Ugarte Hopkins and her team had missed the medical necessity caveat that also defined status.

“That’s when we turned around completely and said that now we need to have a physician look at these from an eye of medical necessity, not just following timeframe,” she said. “That was the next iteration of how we’ve been looking at status.”

With her experience as a clinician, Ugarte Hopkins took on case management and utilization review to determine status.

“At the end of the day we’re talking about medical necessity, which we are recently finding is something that, in many instances, cases require a physician advisor of some sort to make the final determination,” she stated. “While you would like to be able to have a situation where your case managers can be given enough information to work off say a grid in order to determine if a patient is appropriate for inpatient or observation based on what’s happening and that they also have criteria as to when to escalate it, it turns out there’s really a lot more scenarios that they probably need to escalate.”

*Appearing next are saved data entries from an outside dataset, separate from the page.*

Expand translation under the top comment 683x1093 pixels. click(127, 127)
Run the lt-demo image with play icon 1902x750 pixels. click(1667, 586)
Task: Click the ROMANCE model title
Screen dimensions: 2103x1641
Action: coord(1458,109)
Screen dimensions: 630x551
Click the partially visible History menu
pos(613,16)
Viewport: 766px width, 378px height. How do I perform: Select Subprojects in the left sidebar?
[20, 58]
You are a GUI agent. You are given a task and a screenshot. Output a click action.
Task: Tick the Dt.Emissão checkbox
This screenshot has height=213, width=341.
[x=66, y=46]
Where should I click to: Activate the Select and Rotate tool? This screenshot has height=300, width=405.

“You need to have a physician who’s looking at it with that eye of case management and utilization, which is not something that all practicing physicians have, nor should they because their focus should be on the medicine,” she added.

Using both educational initiatives and a physician advisor to review medical necessity, ProHealth Care has seen more patients being transferred from observation to inpatient status.

While time will tell if payers will push back by denying claims based on status, Ugarte Hopkins stated that she has observed improvement.

“I believe when it came to denials, we saw an improvement when we took a look at our contracts and were able to apply some of that information,” she said.

While the physician advisor role is not yet a staple within healthcare organizations, Ugarte Hopkins pointed out that the position is continuing to evolve. As administrative and regulatory demands make providing care more difficult, having an expert available to guide staff and create physician-friendly solutions will be critical to navigating an increasingly complicated industry.